L’Arabie saoudite face au retour des tempêtes régionales
Depuis son retour de Washington, Mohammed ben Salmane (MBS) affronte une série de chocs géopolitiques qui mettent à l’épreuve la marge de manœuvre saoudienne. Au Yémen, l’offensive fulgurante du Conseil de transition du Sud (CTS), soutenu par Abou Dhabi, a bouleversé l’équilibre fragile établi depuis 2022.
En saisissant l’Hadramout et Al-Mahra, près d’un tiers du territoire yéménite et la quasi-totalité des réserves pétrolières, le CTS a humilié le Conseil de direction présidentielle (CDP), protégé par Riyad. L’effondrement de l’armée loyaliste, la suspension temporaire des vols à Aden puis l’absence de riposte saoudienne ont révélé la vulnérabilité stratégique de Riyad.
Le sud est désormais aux mains du CTS, sans contrôle total : vastes zones restent disputées. Mais la perspective de deux Yémen, une première depuis 1990, devient tangible, compliquant les négociations que Mohammed ben Salmane devra mener avec Abou Dhabi.
Riyad sur tous les dossiers
Au Soudan, les Forces de soutien rapide (FSR) ont consolidé leurs gains après la chute d’Al-Fasher, prenant champs pétroliers et nœuds ferroviaires cruciaux. Une partition de facto s’installe entre un Est sous influence égyptienne et un Ouest dominé par les FSR. Riyad maintient des liens avec les deux camps, cherchant à préserver son accès à la mer Rouge et à sécuriser Vision 2030.
Parallèlement, les tensions avec les houthis s’intensifient. L’Arabie saoudite durcit le contrôle naval autour d’al-Hudaydah, tandis que les rebelles promettent « des surprises ». Mais l’ouverture d’un front contre le CTS réduit la capacité d’action saoudienne dans le nord.
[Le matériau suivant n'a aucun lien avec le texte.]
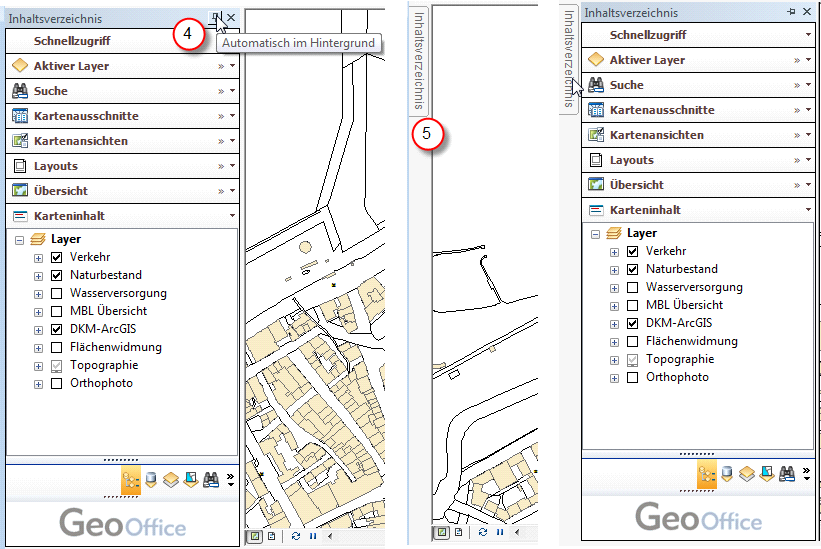Viewport: 821px width, 549px height.
Task: Click the auto-hide pin in left panel header
Action: tap(215, 18)
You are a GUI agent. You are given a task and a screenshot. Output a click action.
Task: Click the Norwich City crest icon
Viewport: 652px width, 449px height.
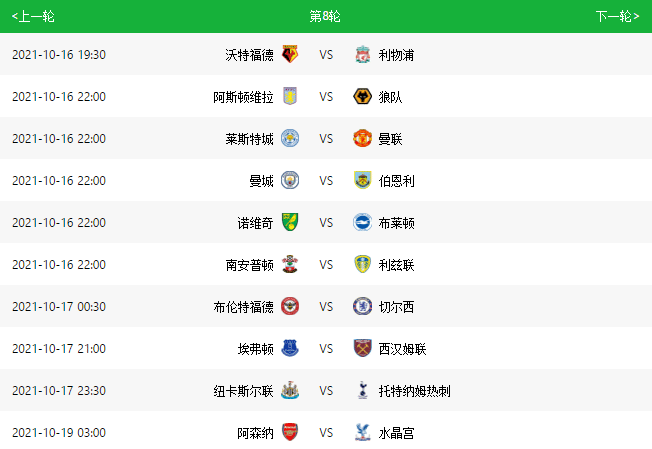[290, 223]
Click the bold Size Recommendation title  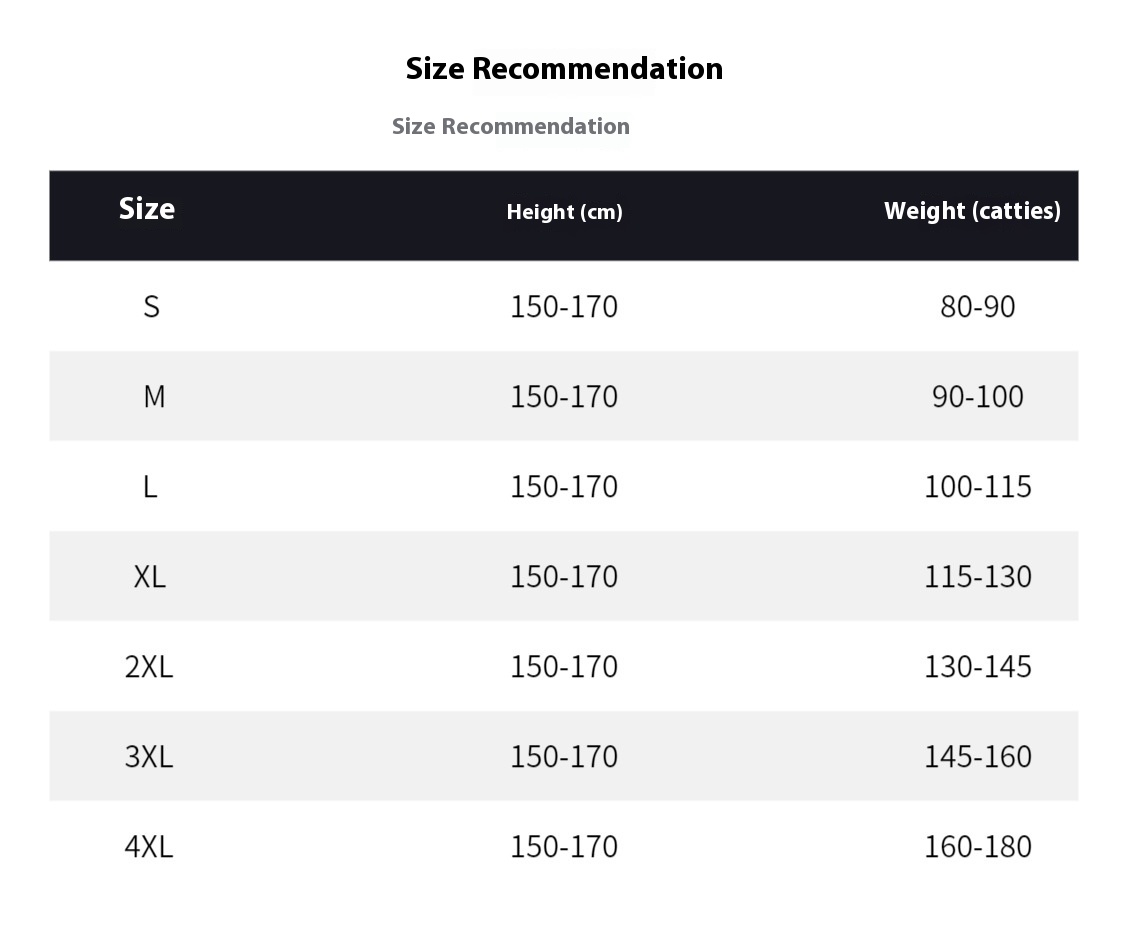(564, 69)
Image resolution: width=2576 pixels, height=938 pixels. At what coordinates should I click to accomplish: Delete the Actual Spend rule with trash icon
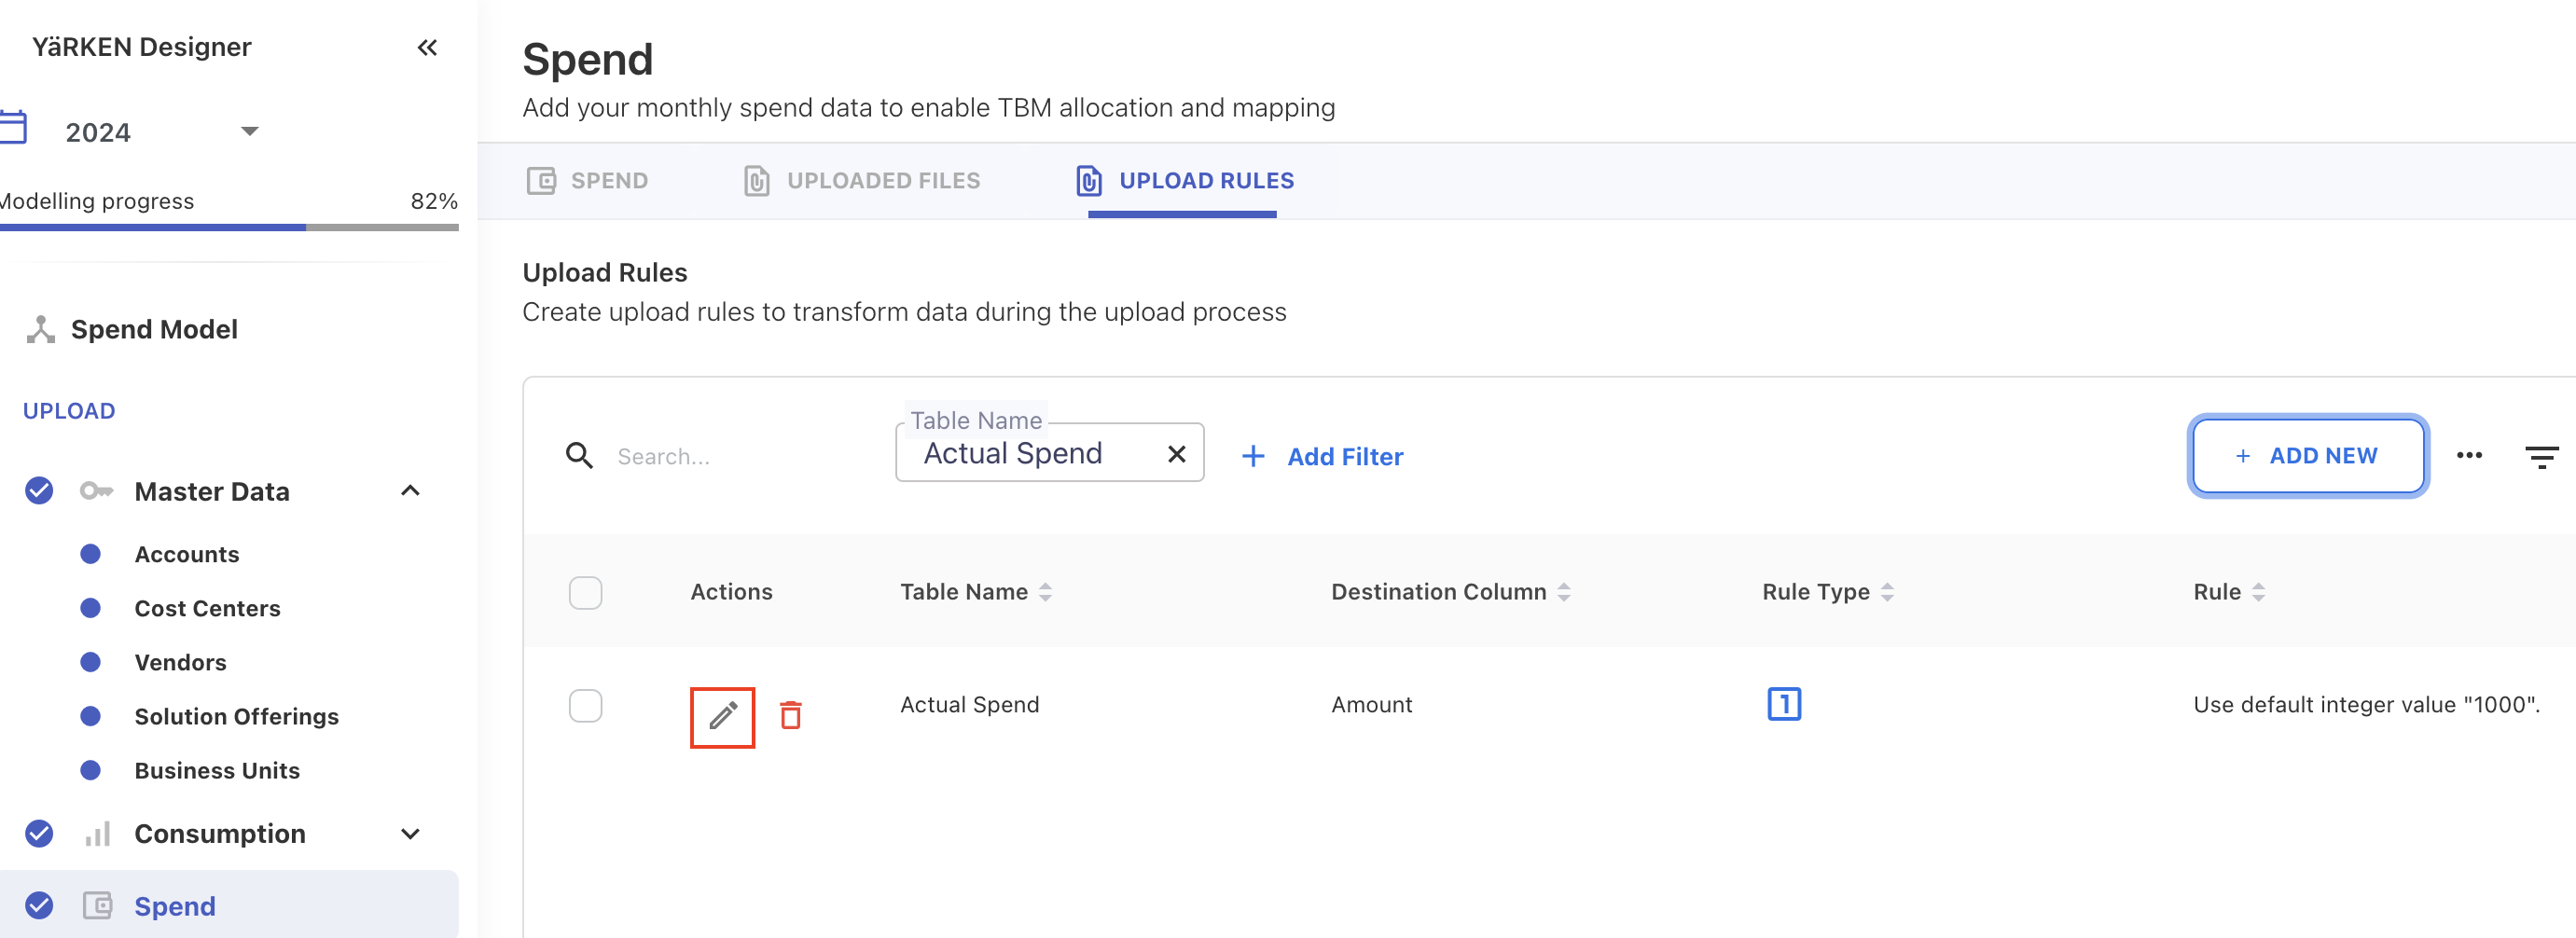(x=790, y=716)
Au Levant, Riyad privilégie désormais la désescalade. Le dialogue prudent avec Téhéran, renforcé par une diplomatie triangulaire avec Ankara, vise à contenir les risques d’embrasement liés à l’escalade israélienne. Le royaume cherche un rôle d’équilibriste : présent mais pas exposé, coordonné avec Washington mais sans dépendance assumée.
En Irak, l’émergence d’un bloc sunnite n’a pas suffi à étendre réellement l’influence saoudienne. Au Liban, Riyad temporise, refusant de s’engager tant que l’équation institutionnelle reste instable. En Syrie, il s’aligne prudemment sur Ankara, testant la solidité d’Ahmad el-Chareh avant tout investissement. À Gaza, sa priorité demeure la consolidation de l’Autorité palestinienne.
Parapluie stratégique américain
La rencontre avec Donald Trump devait offrir à MBS un cadre de sécurité lisible. Les événements récents révèlent les limites de cet alignement : Washington aide, mais sans contrarier Israël, et reste passif au Yémen comme au Soudan. Le royaume avance à pas comptés : ambitieux sur le plan régional, mais toujours abrité — et contraint — par le parapluie stratégique américain.